Stored data:
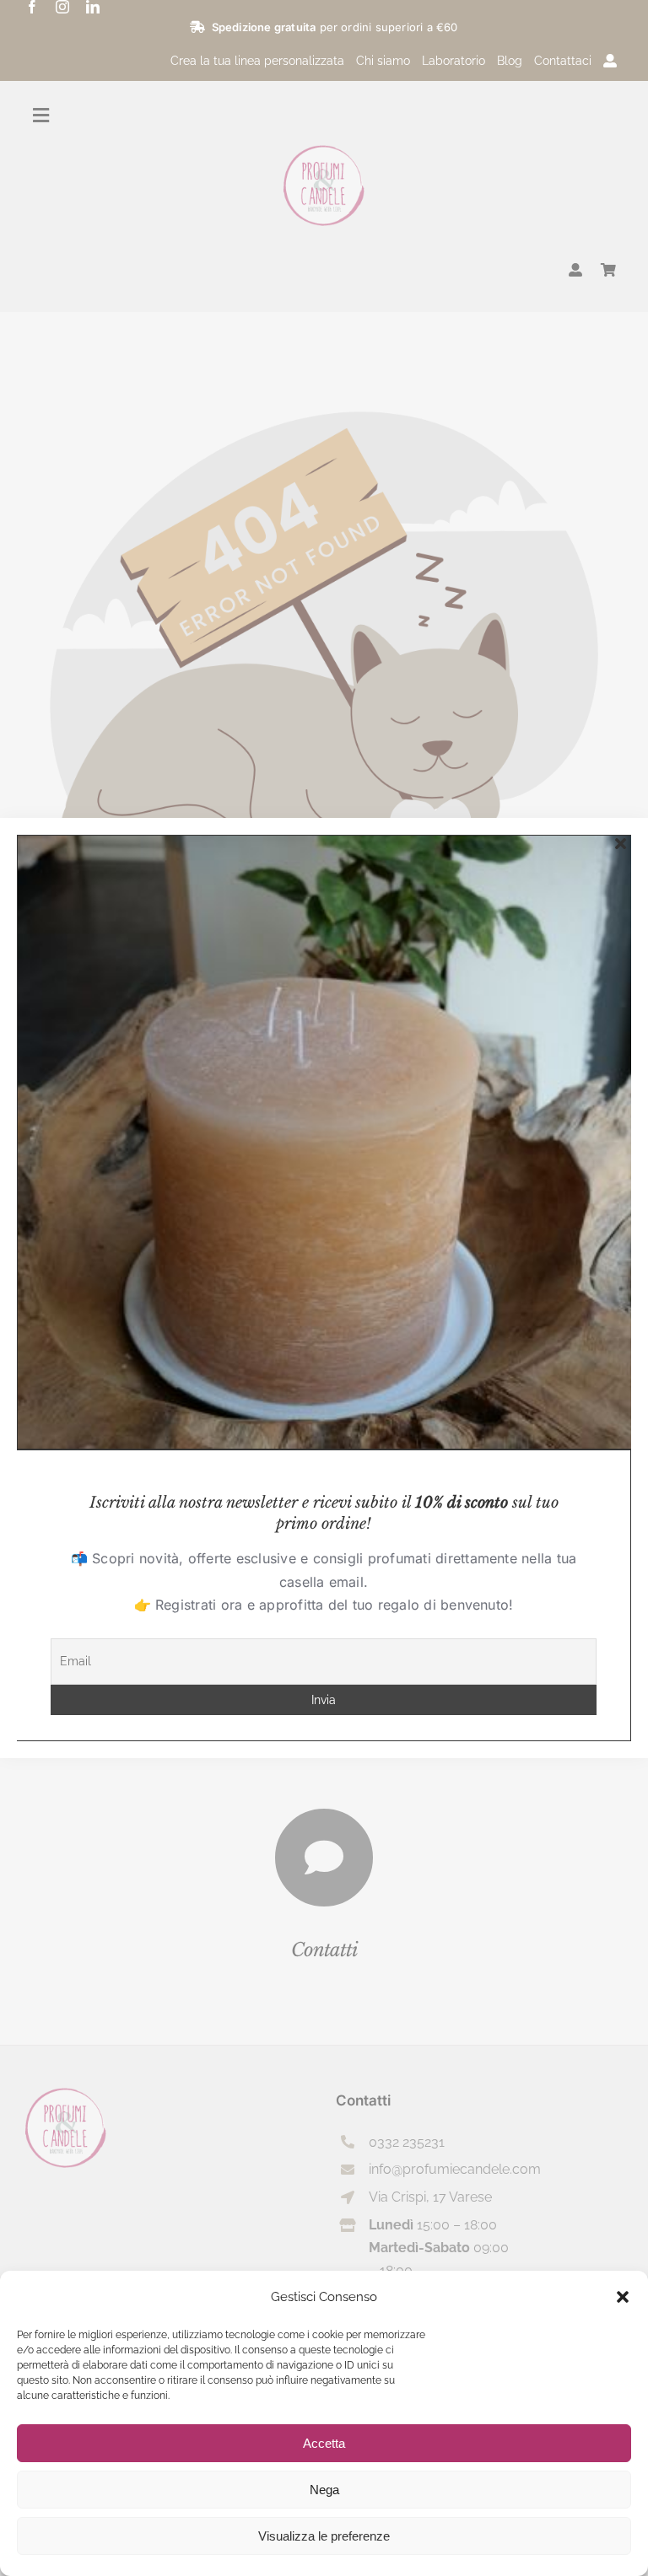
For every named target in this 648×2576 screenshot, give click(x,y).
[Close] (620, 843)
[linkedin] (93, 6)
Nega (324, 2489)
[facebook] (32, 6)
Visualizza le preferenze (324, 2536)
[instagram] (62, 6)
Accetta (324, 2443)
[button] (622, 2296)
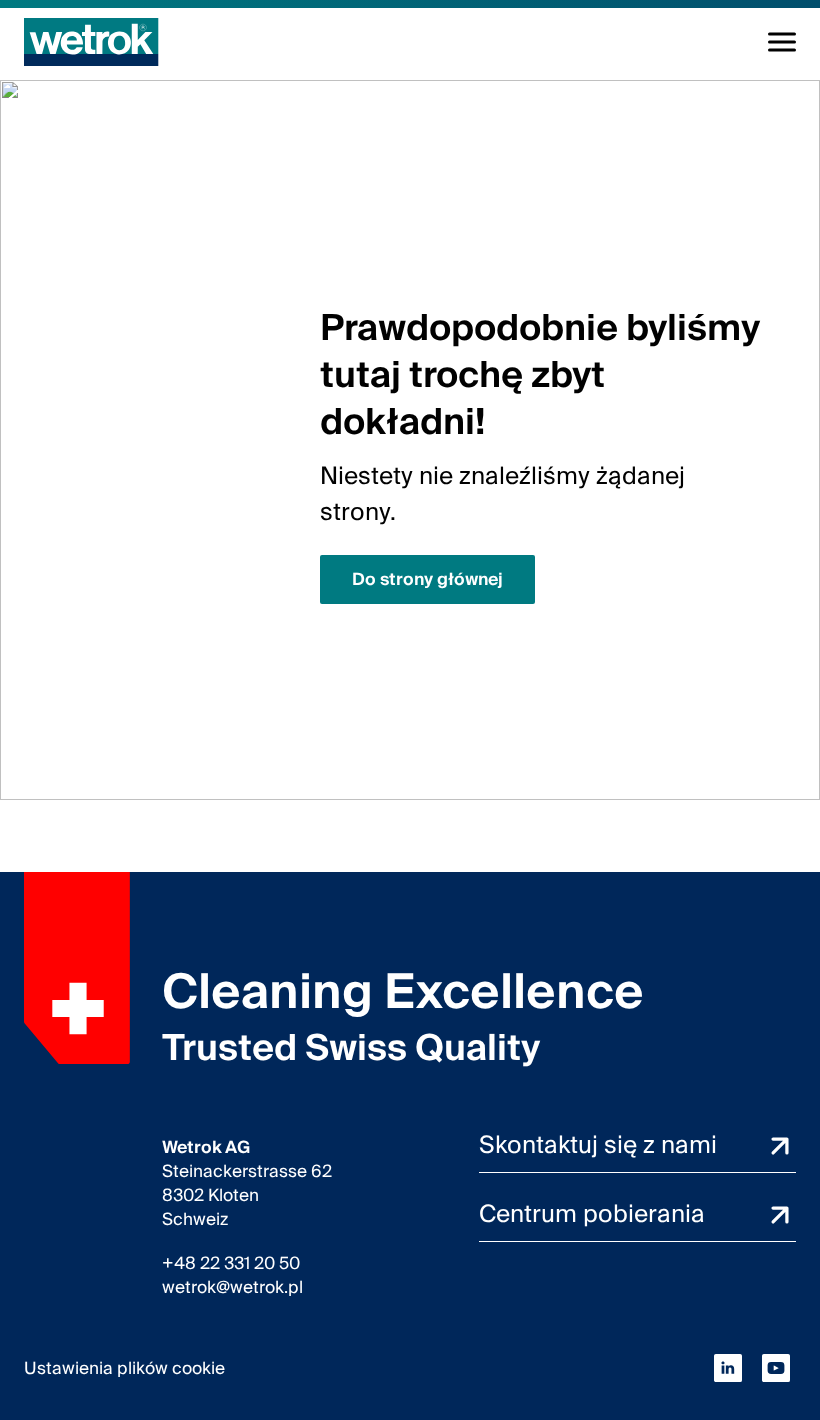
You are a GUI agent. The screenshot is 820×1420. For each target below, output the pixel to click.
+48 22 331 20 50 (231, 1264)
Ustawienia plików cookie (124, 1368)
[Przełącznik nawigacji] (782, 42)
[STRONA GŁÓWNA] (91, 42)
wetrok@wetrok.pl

● PROBLEM DETAILS
Repeat, word for word, every line from the line that contains "You are a GUI" to the end of the entries; include both of those lines and no others.

● ANSWER BOX
You are a GUI agent. The screenshot is 820×1420. For each target below, output the pixel to click.
+48 22 331 20 50 (231, 1264)
Ustawienia plików cookie (124, 1368)
[Przełącznik nawigacji] (782, 42)
[STRONA GŁÓWNA] (91, 42)
wetrok@wetrok.pl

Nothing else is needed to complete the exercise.